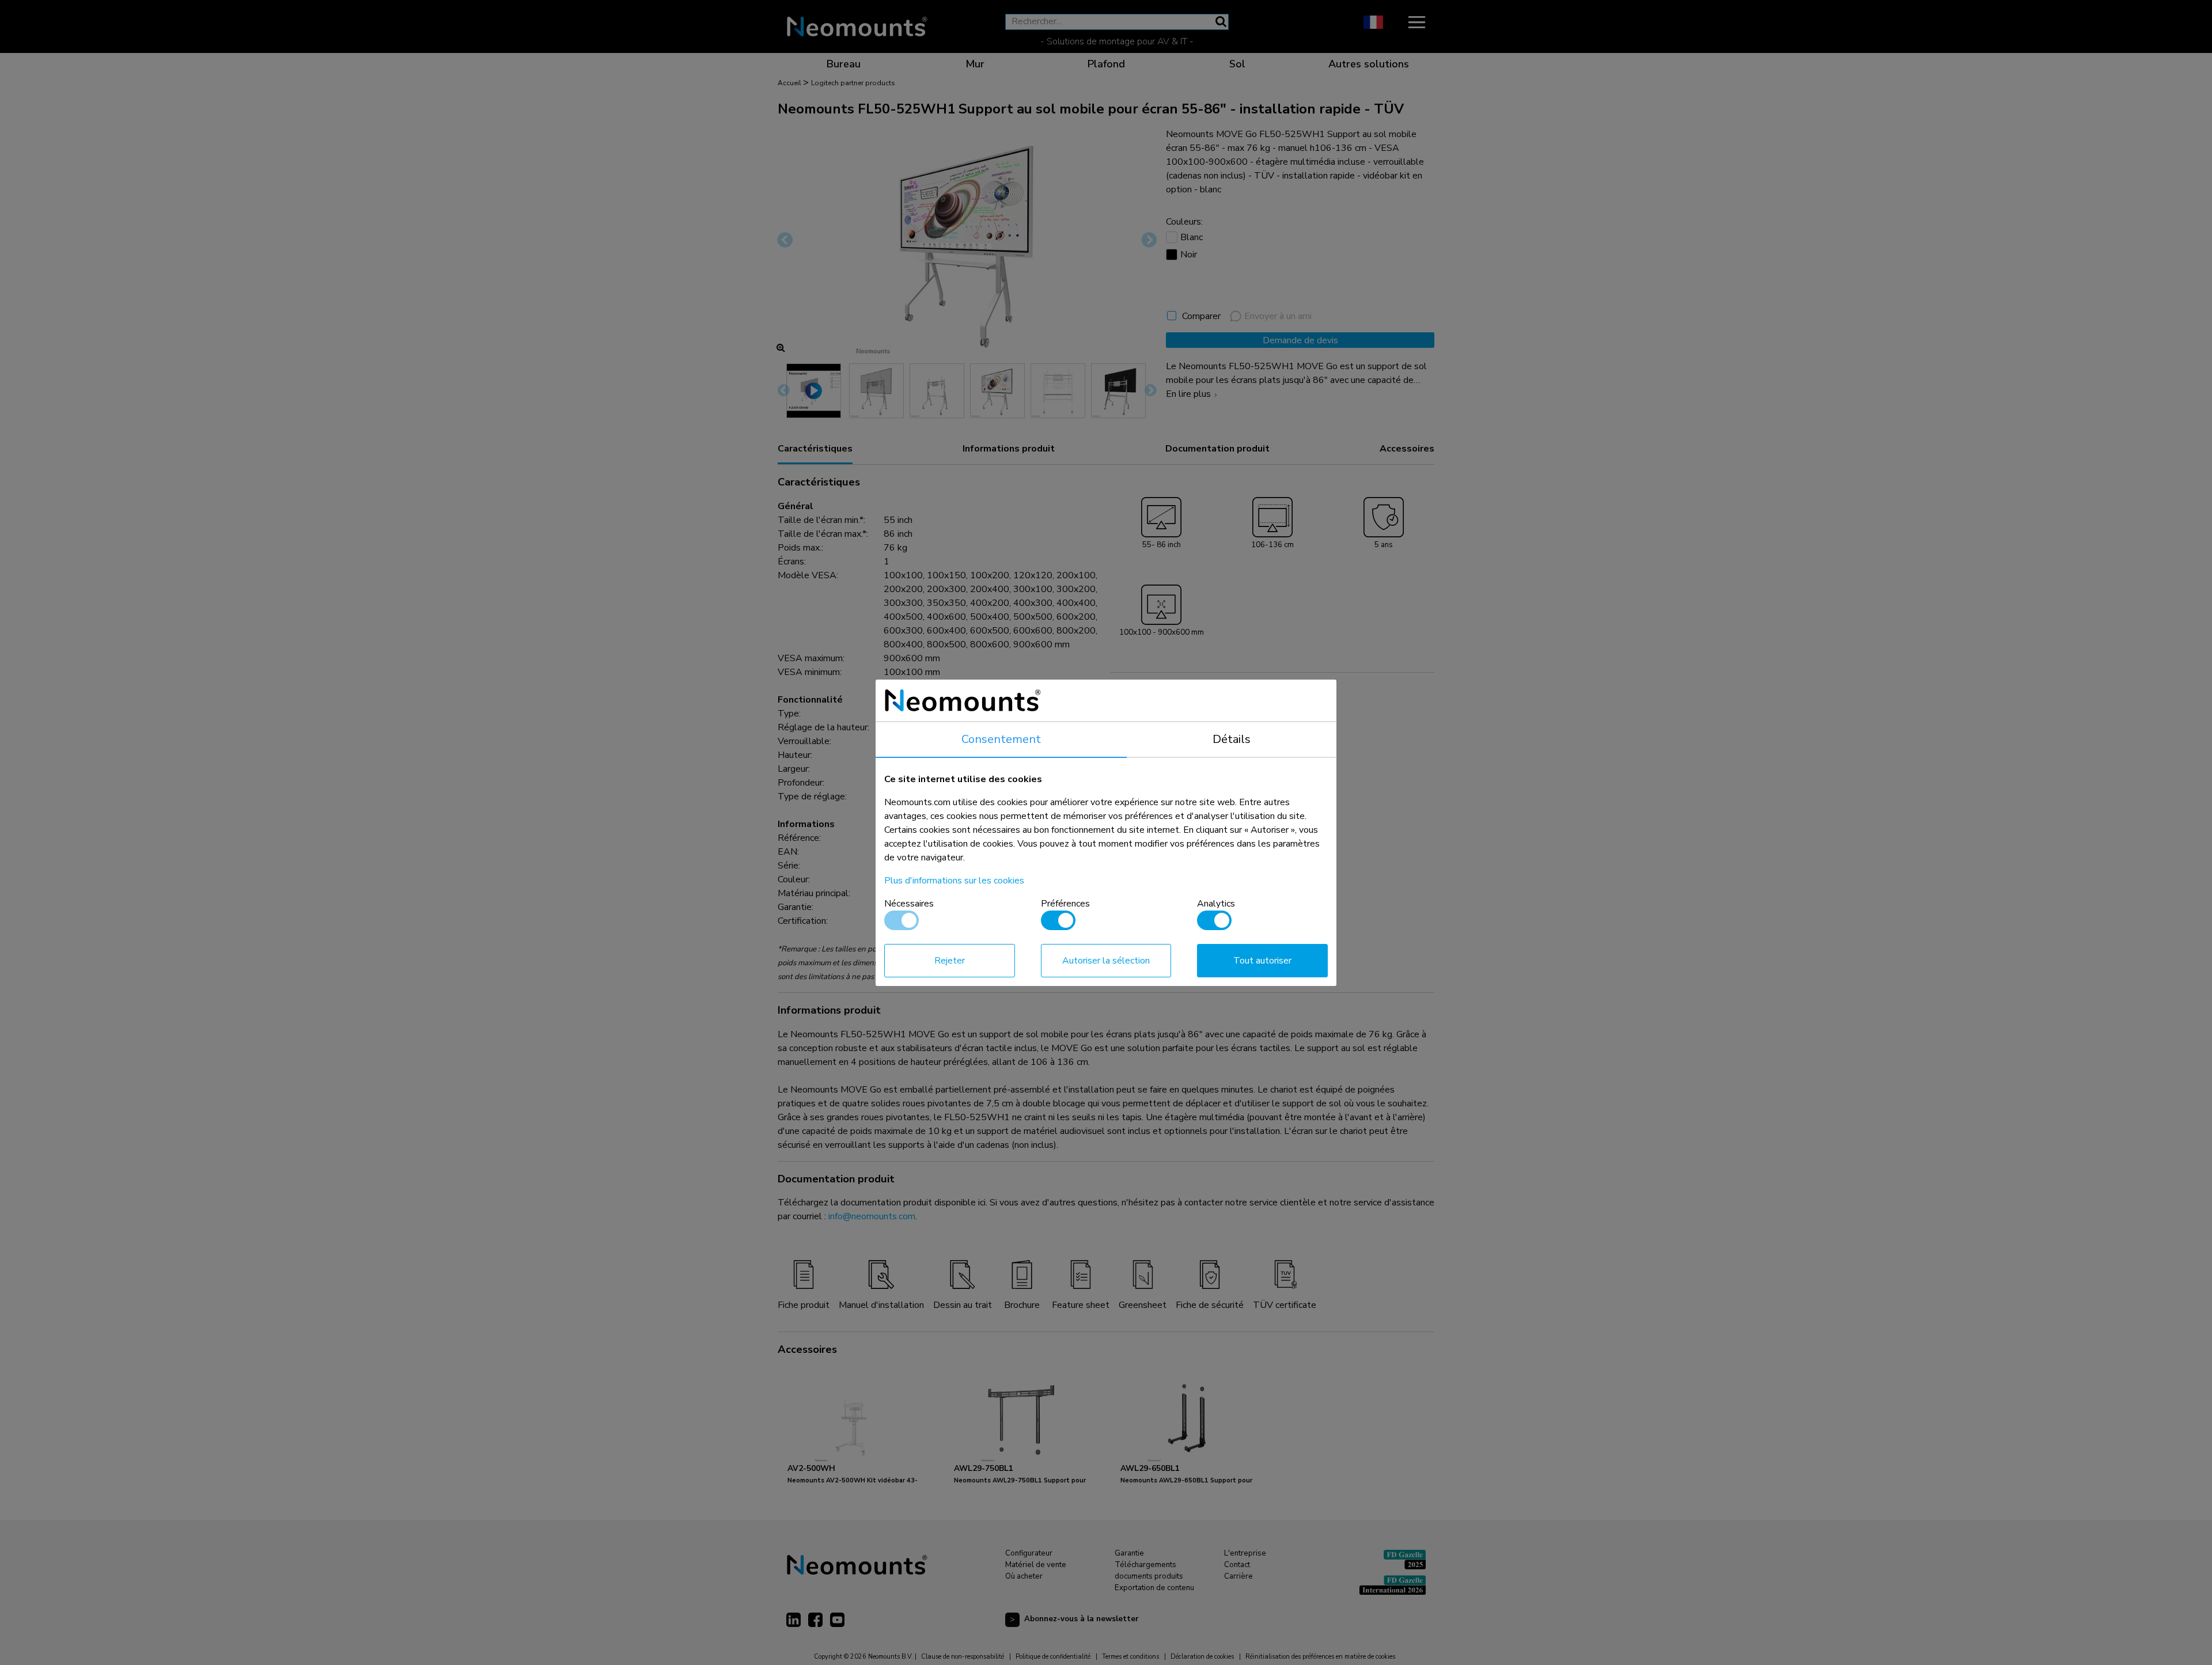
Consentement (1001, 739)
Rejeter (949, 960)
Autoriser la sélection (1106, 960)
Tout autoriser (1262, 960)
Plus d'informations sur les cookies (954, 880)
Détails (1232, 739)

+++

Task brief ▸
Print out the material verbatim, skipping pictures.

Output ▸
Consentement (1001, 739)
Rejeter (949, 960)
Autoriser la sélection (1106, 960)
Tout autoriser (1262, 960)
Plus d'informations sur les cookies (954, 880)
Détails (1232, 739)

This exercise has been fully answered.